Recommended by Toby Malone

  • Disengaged Bedfellows (1 minute play)
    27 Sep. 2020
    We don't get any context as to why this couple is apart for the first time in seven years, but boy do we get a lot of clues. A succinct, heartbreaking little play that affirms that 'time apart' can make the heart grow fonder... but not for everyone.
  • everything comes back to the river
    22 Sep. 2020
    A stunning, aching meditation on life, love, and friendship, and how sometimes the relationships we leave behind and the choices we make leave trauma and regret. Rawlings beautifully captures the heartache of abandonment when it's impossible to quantify the betrayal of a friend being passed over for marriage, dashing the dreams of fantasy scenarios of "if we're not married by a certain date we'll marry each other." Expertly crafted, with a beautiful use of the river motif intertwined with the maid of honor's speech. Breathtaking work.
  • Ugly Doctor Hospital
    22 Sep. 2020
    An absolute RIOT of a radio play, John Busser takes the form and genre and lovingly slaps it across the face with sound effects, quips, gags, and enough meta references to require one hell of a handsome universal donor.
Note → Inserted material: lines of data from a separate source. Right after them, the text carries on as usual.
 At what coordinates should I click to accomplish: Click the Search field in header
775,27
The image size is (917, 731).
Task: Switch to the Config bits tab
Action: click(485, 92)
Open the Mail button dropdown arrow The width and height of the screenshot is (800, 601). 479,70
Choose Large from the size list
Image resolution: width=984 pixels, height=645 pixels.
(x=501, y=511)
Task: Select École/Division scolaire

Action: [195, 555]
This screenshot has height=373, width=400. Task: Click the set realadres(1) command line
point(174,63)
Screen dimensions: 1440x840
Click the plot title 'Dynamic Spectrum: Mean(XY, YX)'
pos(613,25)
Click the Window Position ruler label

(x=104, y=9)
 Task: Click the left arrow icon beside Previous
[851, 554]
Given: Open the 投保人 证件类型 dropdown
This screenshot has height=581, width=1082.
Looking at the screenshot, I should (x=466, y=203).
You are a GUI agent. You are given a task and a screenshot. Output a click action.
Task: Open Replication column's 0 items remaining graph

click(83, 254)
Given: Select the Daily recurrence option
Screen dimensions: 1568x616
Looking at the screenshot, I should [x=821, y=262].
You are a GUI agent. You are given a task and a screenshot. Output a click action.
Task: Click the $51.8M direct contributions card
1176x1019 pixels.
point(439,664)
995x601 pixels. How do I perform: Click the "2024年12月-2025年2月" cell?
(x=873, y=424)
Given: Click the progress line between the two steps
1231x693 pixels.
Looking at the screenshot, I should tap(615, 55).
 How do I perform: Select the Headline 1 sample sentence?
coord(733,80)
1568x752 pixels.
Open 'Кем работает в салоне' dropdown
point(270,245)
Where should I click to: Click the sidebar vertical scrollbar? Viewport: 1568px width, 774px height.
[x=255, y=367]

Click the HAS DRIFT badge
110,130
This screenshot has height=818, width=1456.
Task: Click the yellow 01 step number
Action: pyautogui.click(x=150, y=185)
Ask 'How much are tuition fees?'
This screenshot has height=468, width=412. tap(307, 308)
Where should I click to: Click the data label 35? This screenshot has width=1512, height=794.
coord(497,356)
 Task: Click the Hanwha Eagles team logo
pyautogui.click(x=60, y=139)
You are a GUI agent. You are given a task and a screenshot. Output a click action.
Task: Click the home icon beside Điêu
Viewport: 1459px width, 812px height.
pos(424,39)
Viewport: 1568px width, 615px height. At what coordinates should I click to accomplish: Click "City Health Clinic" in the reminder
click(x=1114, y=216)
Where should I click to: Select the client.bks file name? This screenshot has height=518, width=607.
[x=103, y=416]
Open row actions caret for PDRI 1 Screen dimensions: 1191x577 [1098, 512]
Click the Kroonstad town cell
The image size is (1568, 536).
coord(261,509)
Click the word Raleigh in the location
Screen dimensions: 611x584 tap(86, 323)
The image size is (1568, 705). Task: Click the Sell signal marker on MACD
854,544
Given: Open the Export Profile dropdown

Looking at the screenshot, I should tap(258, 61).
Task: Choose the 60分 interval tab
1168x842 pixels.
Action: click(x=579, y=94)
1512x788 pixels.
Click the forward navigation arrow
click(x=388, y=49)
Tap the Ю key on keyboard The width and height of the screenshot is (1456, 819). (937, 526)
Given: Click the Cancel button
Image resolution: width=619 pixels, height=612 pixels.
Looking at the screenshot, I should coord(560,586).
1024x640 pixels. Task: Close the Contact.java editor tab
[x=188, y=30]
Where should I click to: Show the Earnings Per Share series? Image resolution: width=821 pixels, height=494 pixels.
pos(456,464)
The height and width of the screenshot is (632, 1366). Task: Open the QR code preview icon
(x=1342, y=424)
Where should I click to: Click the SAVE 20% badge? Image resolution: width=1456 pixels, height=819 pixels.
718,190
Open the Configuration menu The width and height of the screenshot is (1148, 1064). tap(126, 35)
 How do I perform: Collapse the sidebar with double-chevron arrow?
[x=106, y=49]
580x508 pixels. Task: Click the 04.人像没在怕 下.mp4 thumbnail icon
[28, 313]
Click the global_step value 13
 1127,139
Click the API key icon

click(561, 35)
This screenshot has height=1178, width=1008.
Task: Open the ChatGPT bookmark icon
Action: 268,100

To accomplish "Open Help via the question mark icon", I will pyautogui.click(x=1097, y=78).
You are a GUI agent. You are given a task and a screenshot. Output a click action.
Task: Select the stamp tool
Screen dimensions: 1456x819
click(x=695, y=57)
No matter what the characters in the play tell you, this is one writer who knows EXACTLY how to write an amazing radio play.
  • Feral
    22 Sep. 2020
    A taut ten minute play that explores the preoccupations that we find to avoid the things we really should be thinking about. Chelsea is a great, deep character with her laser focus on rescuing a feral cat from coyotes that is ultimately a metaphor for her own anxiety.
  • Homers
    16 Sep. 2020
    As a long-suffering Toronto sports fan (I guess not so much since last year's Raptors and a couple years of decent Blue Jay teams), this wonderful play hit me right in the YOGO muscle: the sense that You Only Get One team in each sport for your life. Jacob York's love letter to Atlanta sports is wrapped around a witty, heartfelt drama about love, loyalty, and getting what we (think we) want. Lovely work!
  • Stockholm Reunion
    16 Sep. 2020
    A crackling, sparkling piece that begins with the audacious scenario of a reunion between former hostage-takers and their victims in a cabin in the Pacific Northwest, that feels immediate, urgent, and necessary right now. Max Gill gives a virtuoso take on what might have devolved into sitcom-land, by developing an ever-changing dynamic that rumbles with menace at every turn, as the unpredictable clash with the fearless and back again. I could see this produced across the country. Grab it, now.
  • Drowning Ophelia
    16 Sep. 2020
    A devastating, beautifully crafted survivor's tale that weaves skilfully between memory and imagination, between thought and action, all supported by a bratty, wilful, wise Ophelia who walks alongside Jane as she wrangles with her trauma and survivor's guilt. Brilliantly intense and thoughtful, this play brings the trauma of survival to the fore and offers no easy answers or resolutions. Wonderful work.
  • How to Talk to Your Child About Satan
    29 Aug. 2020
    Do you know how hard it is to make adult friends who share your interests? It's really, really hard: everyone's got their own thing, and family, and baggage... So you meet someone new and they have everything you are looking for, with a few minor quirks, such as the... er... satan worship. But that's fine, we can just fake it for the sake of having some new adult friends, right? That's the situation Daniel Prillaman richly explores in this crackling short, as a precocious six-year-old calls out the flaws with mommy's new friends. Terrific as usual from Prillaman.
  • O.B.O. [a monologue]
    25 Aug. 2020
    In a world where we all scramble to collect as much 'stuff' as we can and hoard it away inside our homes, Martin's brutal takedown of an abusive pair of parents through the carefully-careless dispersion of their lives' collection of material possessions is breathtaking. The revenge-fantasy of not only selling a tormenter's entire life's worth for five hundred bucks but then to mark their tombs with cheap concrete slabs is cathartic and impactful, even if we were not there to share Cassie's torment. Great stuff as ever from Steve Martin.
  • Letter 49
    25 Aug. 2020
    A direct, relatable piece that teeters on the edge of potential disaster as a heavily pregnant woman argues with an imagined version of her deployed husband, weaving back and forth between early labor and fear that his latest letter home from active duty might contain bad news. A gentle, loving piece with a great central role, and the convention of physicalizing Johnnie gives plenty of opportunities for laughs. Well done.